Using survey information for longitudinal income imputation in household panel surveys
Jul 25, 09:55
Imputation of missing income data in longitudinal data is a challenge, in particular because not only the cross-sectional distribution of income, but also longitudinal aspects such income mobility are of interest. Large social science household panel studies such as the German SOEP, the British UKHLS, the Australian HILDA or the Swiss SHP use longitudinal methods to impute missing income components. Methods used comprise carryover methods, the Little and Su method (aka the row-and-column method), longitudinal hot deck methods, and different longitudinal nearest neighbour regression methods. In an evaluation study, Watson and Starick (2011) tested these imputation methods for various income components. They conclude that while many of the imputation methods perform well cross-sectionally, in a longitudinal context their strengths and weaknesses are more apparent. The method that combines the Little and Su method with the population carryover method performs the best overall.
However, the common longitudinal methods exploit only a small part of the information available in household panel data. The carryover method just replaces a missing value by an observed value of the same respondent (possibly taking changes in the reported income amounts between waves into account), and the Little and Su method incorporates the trend across waves, the recipient’s reported value(s), and a residual effect donated from another respondent with complete income information (possibly distinguished by imputation classes, e.g. age groups). But none of these methods exploits available information which is predictive of change in income between waves at an individual and household level.
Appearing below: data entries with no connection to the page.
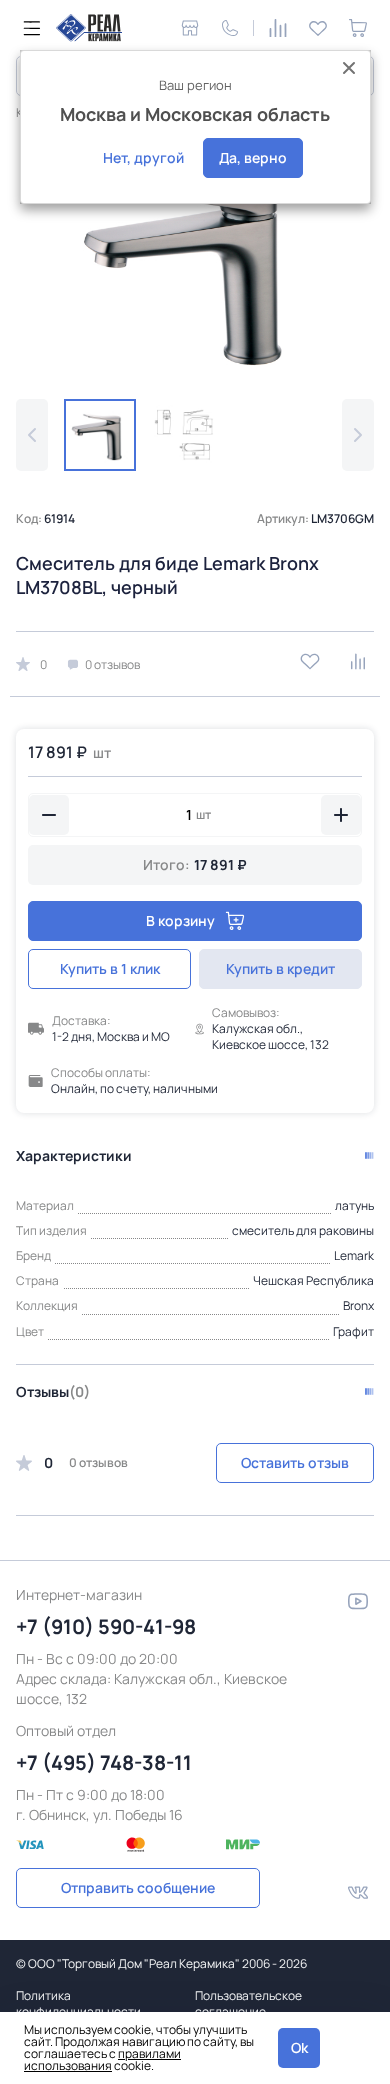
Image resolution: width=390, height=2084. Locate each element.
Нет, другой (143, 157)
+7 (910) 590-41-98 (106, 1626)
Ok (299, 2047)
In our contribution, we will test whether and how the use of additional auxiliary information can improve longitudinal imputation using data from the SHP. For unit nonrespondents, we add household-level information to the imputation models. For item nonrespondents, we add information disclosed during the individual interview to the imputation model. In particular, we are interested how the accuracy of measured income change within individuals over time can be improved by using within-individual auxiliary (reported) information. To this end, we will test four methods for imputing missing data: the Little and Su method, multivariate OLS models, Random effects multivariate models, and fixed effects multivariate models. We will use similar criteria used from Watson and Starick (2011) to assess and compare the different imputation methods. Very preliminary results for income from dependent work show that the Little and Su method has high distributional accuracy while the multivariate model based methods are competitive for predictive accuracy.